20
de abril de 2014 | N° 17769
MARIO CORSO
O inferno é personalizado
A
transformação era assustadora. Meu amigo levava uma vida de tal modo desregrada
que chamá-lo de punk seria uma ofensa a essa comunidade. De repente, o encontro
banhado, barbeado, correndo na rua de manhã cedo. Já tinham me dito que ele não
fumava nem bebia mais, e que drogas eram coisa do passado. Agora não acreditava
nos meus olhos.
Milagres
e conversões acontecem, a questão é: por quê? Como a curiosidade mata e tenho
intimidade fui perguntar. A resposta foi direta: eu morri. Depois entrou nos
detalhes. No óbito estava junto com amigos médicos que não praticam os
conselhos que dão aos pacientes. Bebiam todas e ele, repentinamente, caiu duro
no chão do restaurante. Foi ali mesmo que a perícia dos amigos o resgatou da
morte.
De
qualquer forma ficou morto por uns minutos, o suficiente para passar para o
lado de lá, e pegar como as coisas funcionam no além. Resumindo: ele foi direto
ao inferno, e embora ficasse pouquíssimo tempo, como o tempo lá é diferente,
entendeu toda a lógica.
Primeira
coisa que me diz: esqueça todas essa balelas de chamas e labaredas. Existem
novas diretrizes e isso mudou. É um clima bom, melhor que o de Porto Alegre. O
problema é a rotina. Quando você chega teu inferno já está pronto, o que você
vai fazer, onde vai comer, com quem reparte o quarto, enfim, as coisas
práticas. É tudo organizado e sem erros. Cada um ganha uma plaquinha com o nome
e já sai com a roupa destinada. Nada de uniforme, o vestuário também é
personalizado, ele por exemplo saiu de terno, gravata e sapato desconfortável.
A
comida eram várias opções de arroz integral, leite de soja e tofu. Mas antes
que alguém se encante com esse cardápio vou avisando: se você aqui come isso,
lá vai ser torresmo e dobradinha. Entenderam a lógica?
Outro
exemplo, meu amigo disse que sua TV era BBB onde todos eram evangélicos.
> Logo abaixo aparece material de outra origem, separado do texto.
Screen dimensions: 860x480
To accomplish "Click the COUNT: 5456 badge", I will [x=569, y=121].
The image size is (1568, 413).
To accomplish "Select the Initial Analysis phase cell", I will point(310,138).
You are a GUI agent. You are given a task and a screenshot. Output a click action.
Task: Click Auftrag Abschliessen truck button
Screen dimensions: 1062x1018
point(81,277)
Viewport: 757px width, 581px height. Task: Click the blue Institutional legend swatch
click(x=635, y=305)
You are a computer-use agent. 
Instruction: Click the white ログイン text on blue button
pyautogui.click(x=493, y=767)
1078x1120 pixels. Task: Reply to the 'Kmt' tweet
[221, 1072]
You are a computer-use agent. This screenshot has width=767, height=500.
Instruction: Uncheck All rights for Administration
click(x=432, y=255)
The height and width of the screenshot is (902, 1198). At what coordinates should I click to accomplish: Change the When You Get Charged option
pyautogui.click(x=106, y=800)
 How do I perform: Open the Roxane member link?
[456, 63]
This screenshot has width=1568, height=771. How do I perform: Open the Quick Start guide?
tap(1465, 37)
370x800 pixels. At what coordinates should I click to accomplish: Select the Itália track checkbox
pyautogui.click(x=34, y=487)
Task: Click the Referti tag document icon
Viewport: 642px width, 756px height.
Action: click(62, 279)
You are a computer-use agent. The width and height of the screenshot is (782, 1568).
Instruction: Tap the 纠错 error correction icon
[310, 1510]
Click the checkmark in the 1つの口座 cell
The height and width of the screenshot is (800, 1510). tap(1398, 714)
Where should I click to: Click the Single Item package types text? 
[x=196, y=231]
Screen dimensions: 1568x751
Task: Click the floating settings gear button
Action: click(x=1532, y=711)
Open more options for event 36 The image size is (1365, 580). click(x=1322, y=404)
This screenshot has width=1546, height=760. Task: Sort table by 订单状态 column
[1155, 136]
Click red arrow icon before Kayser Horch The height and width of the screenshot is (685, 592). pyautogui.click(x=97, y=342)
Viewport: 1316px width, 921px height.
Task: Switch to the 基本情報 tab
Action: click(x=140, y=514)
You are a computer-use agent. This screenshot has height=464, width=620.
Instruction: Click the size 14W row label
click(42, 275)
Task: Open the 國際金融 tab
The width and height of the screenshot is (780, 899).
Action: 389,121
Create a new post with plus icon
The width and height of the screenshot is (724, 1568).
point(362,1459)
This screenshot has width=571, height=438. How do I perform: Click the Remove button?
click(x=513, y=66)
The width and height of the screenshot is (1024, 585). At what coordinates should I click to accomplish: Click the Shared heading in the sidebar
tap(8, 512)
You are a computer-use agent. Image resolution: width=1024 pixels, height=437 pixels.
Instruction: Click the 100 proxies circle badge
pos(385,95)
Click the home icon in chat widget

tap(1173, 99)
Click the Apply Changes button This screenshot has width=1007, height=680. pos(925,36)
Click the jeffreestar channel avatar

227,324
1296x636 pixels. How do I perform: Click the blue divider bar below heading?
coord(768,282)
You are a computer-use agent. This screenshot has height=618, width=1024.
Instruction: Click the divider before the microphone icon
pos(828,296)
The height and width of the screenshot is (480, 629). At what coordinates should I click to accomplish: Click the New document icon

Futebol só reprise das campanhas do seu Grêmio, mas Brasileirão de 1991 e 2004.
Se ele desligasse a TV automaticamente ligava o rádio com música natalina e
vice-versa. Mas o detalhe que o desesperou: sua cota de álcool era saquê, um
copinho, em cada Carnaval de ano bissexto, e só. Claro que lá ele tinha uma
esposa, ela nunca parava de falar e fazia faxina dia e noite. O que ele não
chegou a entender é se ela era apenada, e aguentá-lo fazia parte, ou era apenas
uma sádica avulsa. De qualquer forma, sua conversão a uma vida saudável tinha
raízes bem firmes.
Enfim,
o que devemos reter da experiência é que o medonho, em sua infinita
criatividade, desenhou um inferno para cada ser humano. Como será o seu?